Em abril de 2020, cerca de um mês depois de as salas de espetáculos terem encerrado e terem deixado milhares de pessoas sem trabalho, cinco amigos começaram a promover recolhas de alimentos, para ajudarem colegas de profissão de um setor no qual a informalidade das relações laborais é bastante comum.
“Na altura, achámos que seria uma coisa para acontecer durante um curto período de tempo. Mas, efetivamente, isso não aconteceu. Tudo isto foi ganhando proporções à medida que as carências alimentares começaram a surgir cada vez maiores”, recordou Rita Diedra, da União Audiovisual, em declarações à Lusa.
O grupo informal de cinco pessoas, formado em abril de 2020, em Lisboa, é hoje uma associação na qual trabalham, de forma voluntária, mais de 50 pessoas de Norte a Sul do país, “a produzir e a organizar os cabazes alimentares que continuam a ser distribuídos”.
Com o tempo, “existiu um decréscimo [de pessoas ajudadas], até porque já existem atualmente muitas pessoas a trabalhar no mercado”. No entanto, de acordo com Rita Diedra, “cerca de 500 pessoas continuam a ser ajudadas a nível nacional, o que corresponde a cerca de 210/215 famílias”.
“Sendo que o polo de Lisboa continua a ser o que tem mais pedidos. Ainda fazemos em Lisboa cerca de 110 cabazes mensais”, disse.

→ Problema proposto A
Segundo a passagem citada, quantos cabazes mensais são ainda feitos em Lisboa?

Registos de uma coleção:
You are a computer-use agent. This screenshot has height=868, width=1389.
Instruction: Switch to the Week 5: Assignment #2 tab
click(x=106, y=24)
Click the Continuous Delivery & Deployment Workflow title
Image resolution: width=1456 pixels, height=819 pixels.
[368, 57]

→ Problema proposto B
Reproduza as linhas das entradas desde o seu início até à linha que contém "Image resolution: width=1456", ambas incluídas.

→ Resposta esperada A
Cerca de 110 cabazes mensais.

→ Resposta esperada B
You are a computer-use agent. This screenshot has height=868, width=1389.
Instruction: Switch to the Week 5: Assignment #2 tab
click(x=106, y=24)
Click the Continuous Delivery & Deployment Workflow title
Image resolution: width=1456 pixels, height=819 pixels.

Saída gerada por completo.